One way to simplify(?) this is to use
$$
e^{-\lambda\left({\rm trace}\left(\Sigma\right)+\delta\right)}\cdot\prod_{i=1}^{j}\frac{1}{\sqrt{1-2\lambda\lambda_{i}}}=e^{-\left[\lambda\left({\rm trace}\left(\Sigma\right)+\delta\right)-\frac{1}{2}\sum_{i=1}^{j}\ln\left(1-2\lambda\lambda_{i}\right)\right]},
$$
where one only has to optimize the exponent. Still, I neither see
an easy way to determine the optimal value of $\lambda$, nor a really
convenient choice of $\lambda$.
One choice inspired by your linked lecture notes is to use $\lambda=\frac{\delta/2}{{\rm trace}\left(\Sigma\right)+\delta}$
(because in the standard gaussian case, we have $n={\rm trace}\left(\Sigma\right)$,
which is exactly the choice used in the lecture notes). This would
yield
\begin{eqnarray*}
\mathbb{P}\left(\left\Vert X\right\Vert ^{2}\geq{\rm trace}\left(\Sigma\right)+\delta\right) & \leq & e^{-\delta/2}\cdot\prod_{i=1}^{j}\sqrt{\frac{{\rm trace}\left(\Sigma\right)+\delta}{{\rm trace}\left(\Sigma\right)+\delta-\delta\lambda_{i}}},
\end{eqnarray*}
which still does not really seem that great.

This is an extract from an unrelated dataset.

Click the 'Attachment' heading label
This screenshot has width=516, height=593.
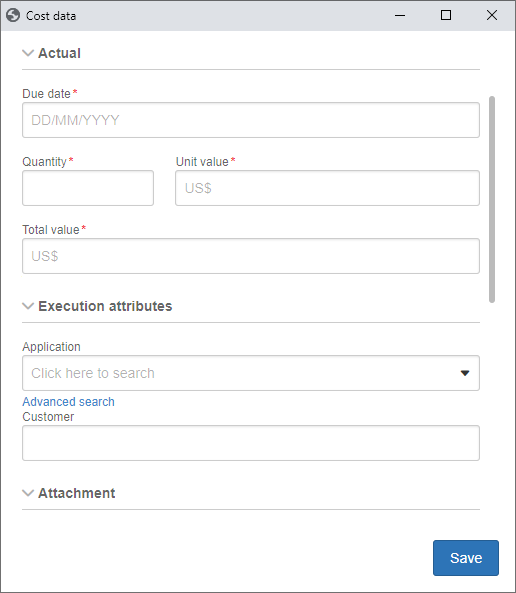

I will try to find a good choice of $\lambda$ here. If I come up with something, I will edit the post.
Best Answer
If $\mathbf{m}=0$ and $\mathbf{C}$ is the identity matrix, then $Y$ is (by definition) distributed according to a chi-squared distribution.
We can relax the assumption that $\mathbf{m}=0$ and obtain the non-central chi-squared distribution.
On the other hand, if we maintain the assumption that $\mathbf{m}=0$ but allow for general $\mathbf{C}$, we have the Wishart distribution.
Finally, for general $(\mathbf{m},\mathbf{C})$, Y has a generalised chi-squared distribution.